# 📈 Bar Plots & Group Comparison with Kruskal-Wallis Test
Analyze and visualize group differences with bar plots and ANOVA in R.

---

**🗂️ Last updated:** 18 September 2025  
**🐳 Docker image:** `gnasello/datascience-env:2025-09-18`


## 📦 Load Libraries

In [None]:

library(dataprepUtils)
library(statsUtils)
library(ggplotUtils)
library(dplyr)


## 🏷️ Customize Plot Labels

In [None]:

title <- ""
xlabel <- ""
ylabel <- "Drug amount (µg)"


## 🎨 Set Colors for Groups

In [None]:

scale_color_manual.values <- c(
  "Blank" = "#8b8c8cff",
  "Blank+Laponite" = "#4c4d4dff",
  "AS286361" = "#dca01cff",
  "AS286361+Laponite" = "#386e28ff"
)


## 📁 Import Dataset

In [None]:
filetable <- "data.csv"

filename <- tools::file_path_sans_ext(filetable)
df <- read_and_process_data(
  filetable,
  x_col = "x",
  y_col = "y",
  xlabels_ordered = names(scale_color_manual.values)
)
head(df)
tail(df)


## 🧹 Optional Data Manipulation *(commented out)*

### ✅ Option 1: Keep only specific values in a column

In [None]:

# Uncomment and edit this section to keep only specific values in a chosen column
# values_to_keeplot_base <- c("Value1", "Value2")      # <-- Replace with values you want to keep
# column <- "ColumnName"                       # <-- Replace with the column name
# data <- subset(df, df[[column]] %in% values_to_keep)
# head(df)


### ❌ Option 2: Remove specific values from a column


In [None]:

# Uncomment and edit this section to remove specific values from a chosen column
# values_to_remove <- c("Value1", "Value2")    # <-- Replace with values you want to remove
# column <- "ColumnName"                       # <-- Replace with the column name
# data <- subset(df, !(df[[column]] %in% values_to_remove))
# head(df)


## 📊 Summarize the Data

In [None]:

df_summary <- statsUtils::data_summary(df, varname = "y", groupnames = c("x"))
print(df_summary)


## 🧪 Validate Statistical Assumptions

In [None]:
check_anova_assumptions(df, response = 'y', group = 'x')

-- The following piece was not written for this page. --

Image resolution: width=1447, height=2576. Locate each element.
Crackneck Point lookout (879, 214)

## 🧮 Run Kruskal-Wallis Test

In [None]:
kruskal_results <- df %>% rstatix::kruskal_test(y ~ x)
kruskal_results

## 📏 Effect size

The eta squared, based on the H-statistic, can be used as the measure of the Kruskal-Wallis test effect size. It is calculated as follow : `eta2[H] = (H - k + 1)/(n - k)`; where `H` is the value obtained in the Kruskal-Wallis test; `k` is the number of groups; `n` is the total number of observations (M. T. Tomczak and Tomczak 2014).

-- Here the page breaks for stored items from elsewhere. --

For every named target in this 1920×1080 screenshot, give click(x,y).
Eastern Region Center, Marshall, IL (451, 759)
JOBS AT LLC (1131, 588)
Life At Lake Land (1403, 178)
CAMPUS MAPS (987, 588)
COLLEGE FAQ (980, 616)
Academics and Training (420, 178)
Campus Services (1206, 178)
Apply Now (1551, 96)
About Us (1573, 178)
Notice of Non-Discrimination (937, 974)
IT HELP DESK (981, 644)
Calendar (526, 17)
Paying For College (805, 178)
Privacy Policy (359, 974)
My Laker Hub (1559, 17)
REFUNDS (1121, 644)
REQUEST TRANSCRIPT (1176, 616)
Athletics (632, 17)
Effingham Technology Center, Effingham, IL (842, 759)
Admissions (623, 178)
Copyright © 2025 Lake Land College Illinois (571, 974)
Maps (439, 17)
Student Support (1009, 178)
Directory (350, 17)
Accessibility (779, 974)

The eta-squared estimate assumes values from 0 to 1 and multiplied by 100 indicates the percentage of variance in the dependent variable explained by the independent variable.

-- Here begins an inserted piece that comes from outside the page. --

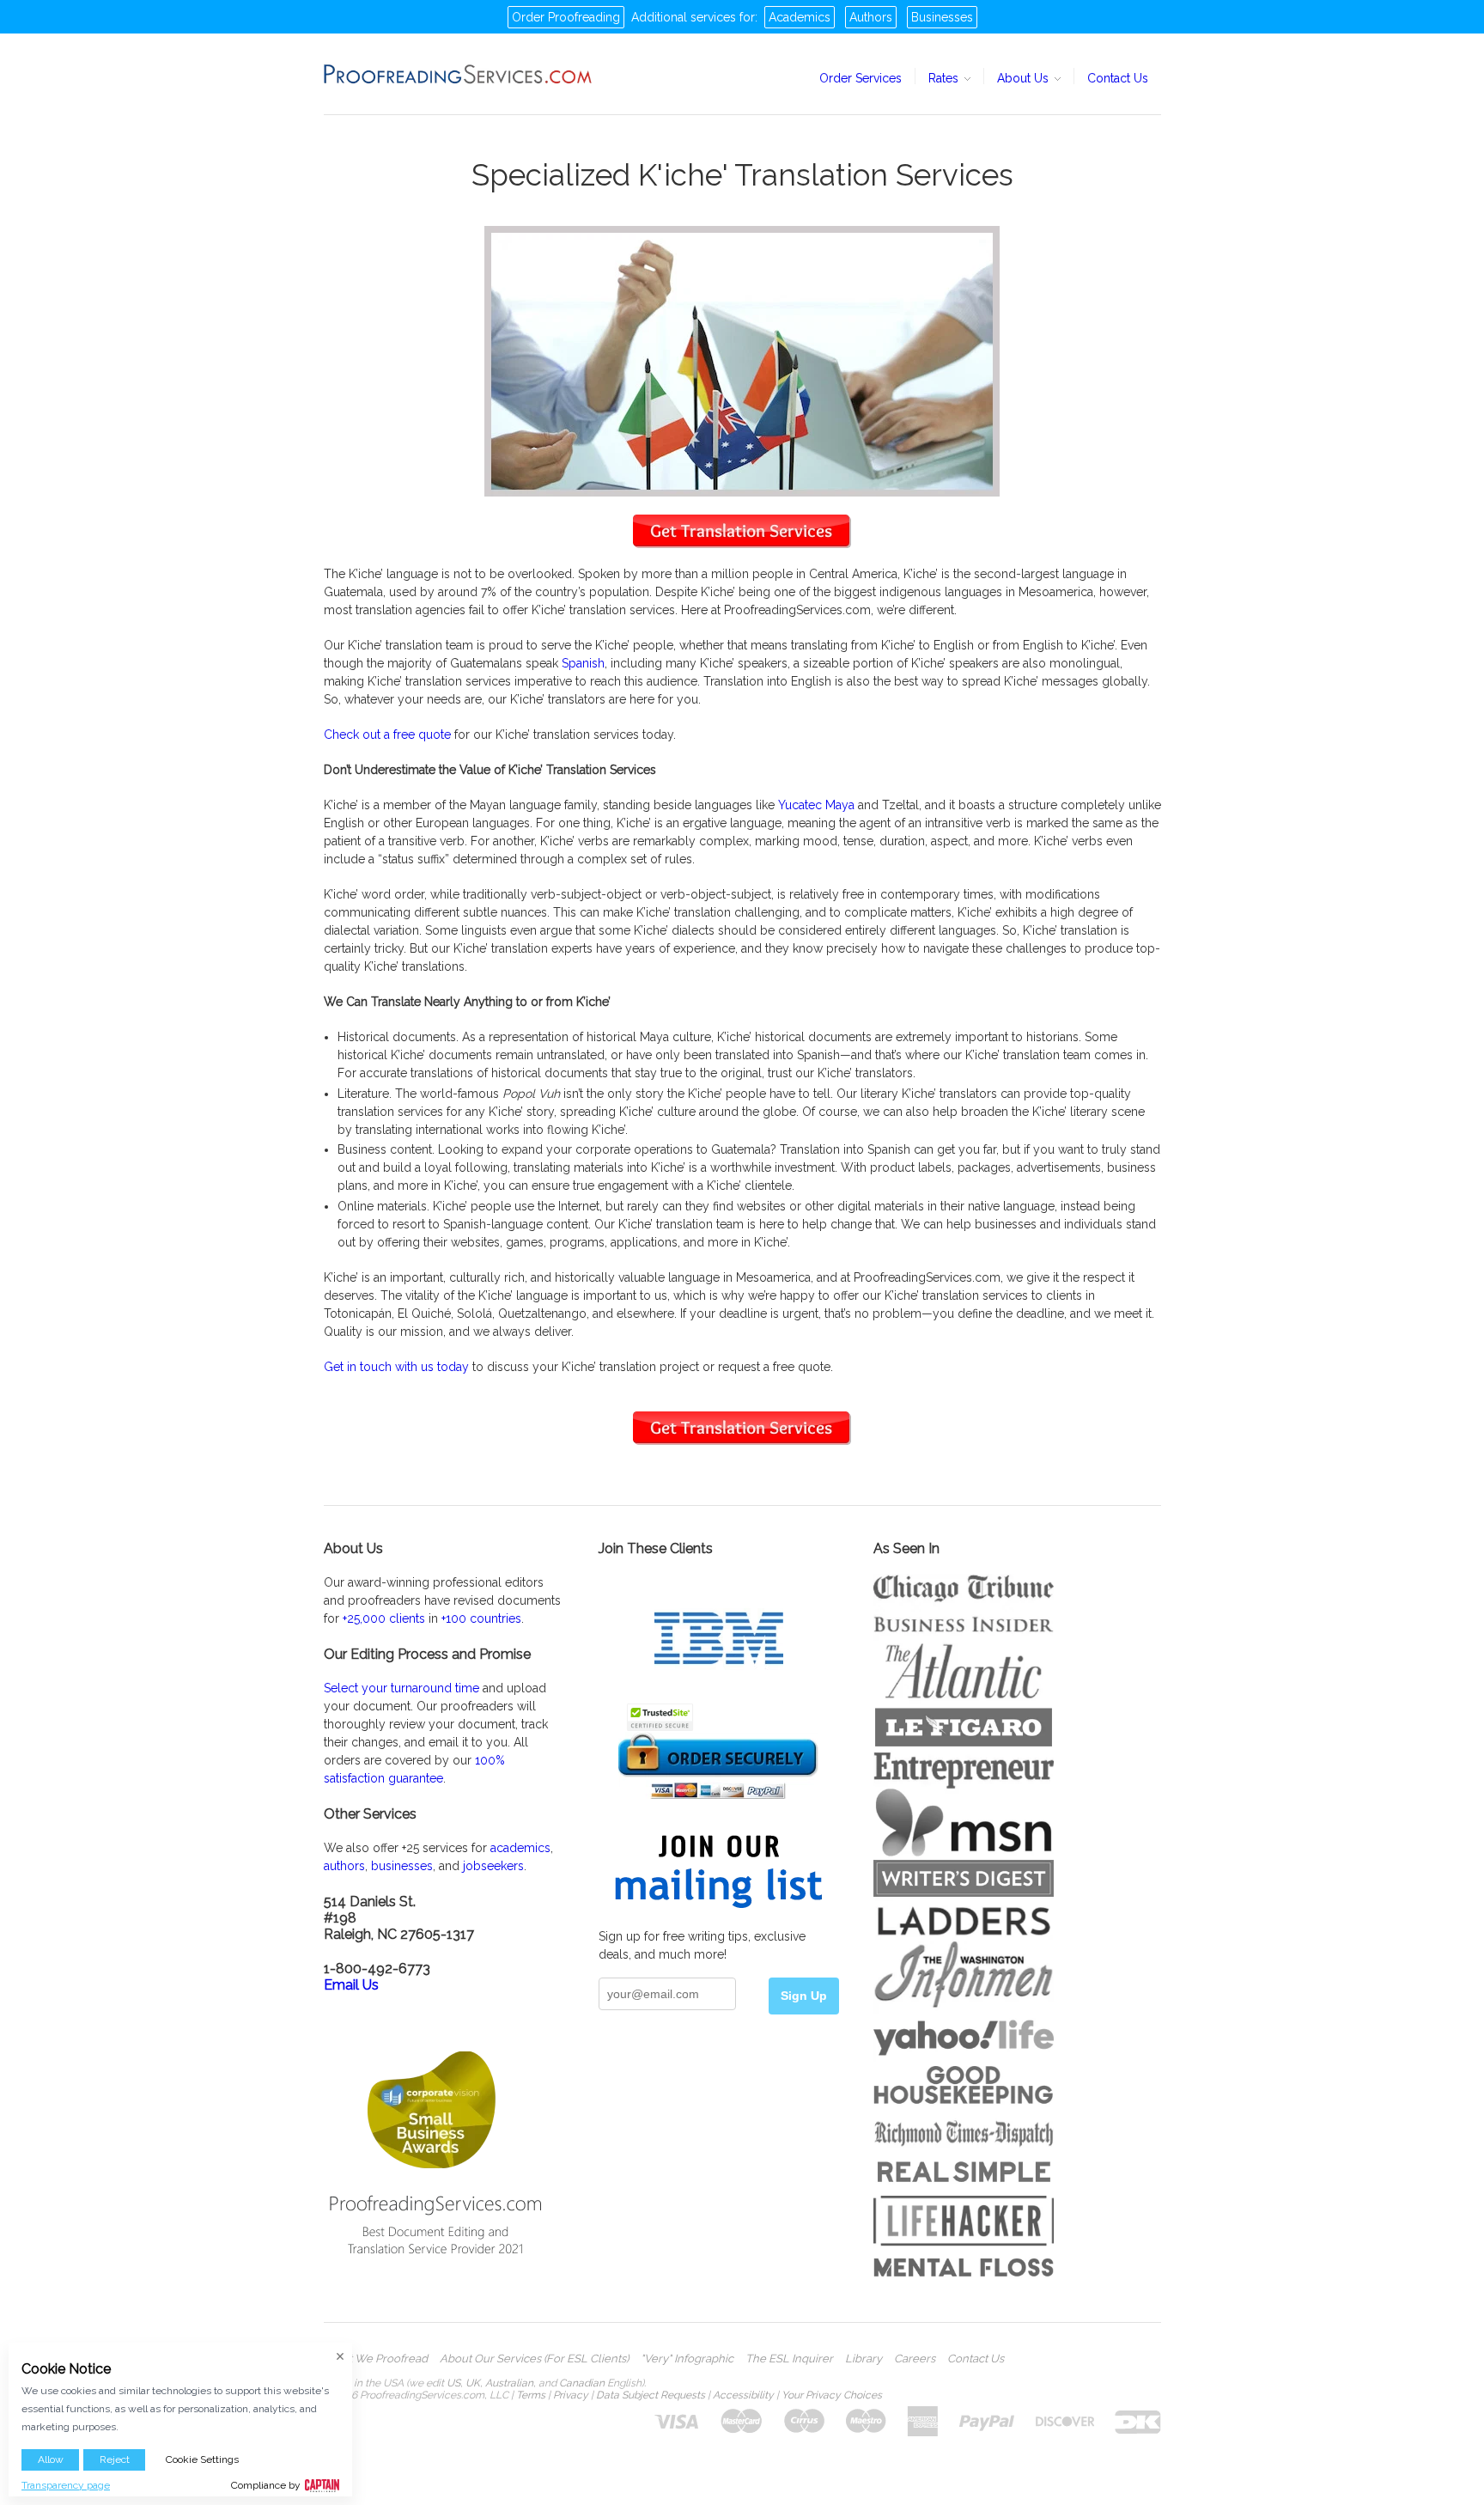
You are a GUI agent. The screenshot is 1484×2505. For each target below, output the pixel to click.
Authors (870, 17)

The interpretation values commonly in published literature are: 0.01- < 0.06 (small effect), 0.06 - < 0.14 (moderate effect) and >= 0.14 (large effect).

In [None]:
df %>% rstatix::kruskal_effsize(y ~ x)

## 🔍 Multiple pairwise-comparisons

A significant Kruskal-Wallis test is generally followed up by Dunn’s test to identify which groups are different. It’s also possible to use the Wilcoxon’s test to calculate pairwise comparisons between group levels with corrections for multiple testing.

In [None]:
# Pairwise comparisons
pwc <- df %>% 
              rstatix::dunn_test(y ~ x, p.adjust.method = "bonferroni") 
pwc

## 📊 Visualize Group Differences

In [None]:

ylim <- c(0, 1.24)
width <- 3.9
height <- 7.6

p <- create_complete_barplot(
  df,
  width = width,
  height = height,
  ylim = ylim,
  scale_color_manual.values = scale_color_manual.values,
  filename = paste(filename, '-barplot', sep=''),
  ylabel = ylabel
)

p


## 📐 Add p-values to Plot

In [None]:

pwc <- rstatix::add_xy_position(pwc, x = "x")
p_stats <- add_stat_annotations_auto(p, pwc, y.buffer = 0.5)
p_stats


## 🧩 Arrange Plots Side-by-Side

In [None]:

width_aligned <- 2 * width
options(repr.plot.width = width_aligned)

aligned_plots <- ggpubr::ggarrange(
  p, p_stats,
  nrow = 1,
  align = "hv",
  common.legend = FALSE
)

aligned_plots


## 💾 Export Plots

In [None]:

fileoutput <- paste0(filename, "-barplot_stats.svg")
ggplot2::ggsave(file = fileoutput, plot = aligned_plots, width = width_aligned, height = height)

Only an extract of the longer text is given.